Pelo lado de Investimentos, outra surpresa no resultado desta sexta-feira (29), a economista lembra que a base de comparação é muito baixa há anos, e um aporte de 15% do PIB continua sendo insuficiente para desenvolvimento da economia local. "Para piorar, a tendência deve ser rapidamente revertida com o agravamento da crise", diz.
PIB dos 37 países integrantes da OCDE encolhe 1,8% no primeiro trimestre
Sergio Vale, economista-chefe da MB Associados
As projeções vieram dentro do imaginado pela consultoria, com agronegócio indo bem. E os números dão algum indicativo dos setores que absorvem o maior impacto neste ano. Destaque negativo, por enquanto, para Outros Serviços, que abarca Turismo, Hotelaria e mais setores muito prejudicados pelo distanciamento social.
"Foi bem dentro do que esperávamos, com uma leve surpresa para Investimentos, que garantiu números positivos pelo reforço na indústria de petróleo e gás", diz o economista. "Era um setor que vinha bem, mas em um movimento pré-crise. Junto com a alta do setor Imobiliário, são áreas que dão mostras do que o ano poderia ter sido sem esse choque"

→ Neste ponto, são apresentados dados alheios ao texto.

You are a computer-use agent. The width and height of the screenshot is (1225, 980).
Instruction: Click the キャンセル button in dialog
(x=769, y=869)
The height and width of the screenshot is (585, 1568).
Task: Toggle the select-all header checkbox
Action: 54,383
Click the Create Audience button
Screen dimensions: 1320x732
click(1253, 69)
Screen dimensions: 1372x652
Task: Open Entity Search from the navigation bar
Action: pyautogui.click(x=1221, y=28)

O setor Automotivo era mais um que mostrava reação, mas entrará nos resultados muito negativos do setor industrial neste ano, de acordo com Vale. "Quem deve segurar o ano é a demanda da China por grãos, dando vigor à balança comercial", afirma.
Nas previsões da MB Associados, o PIB brasileiro fecha em queda de 7,8% em 2020. O segundo semestre, que deve ser o mais grave do ano, cai 19% em relação ao primeiro.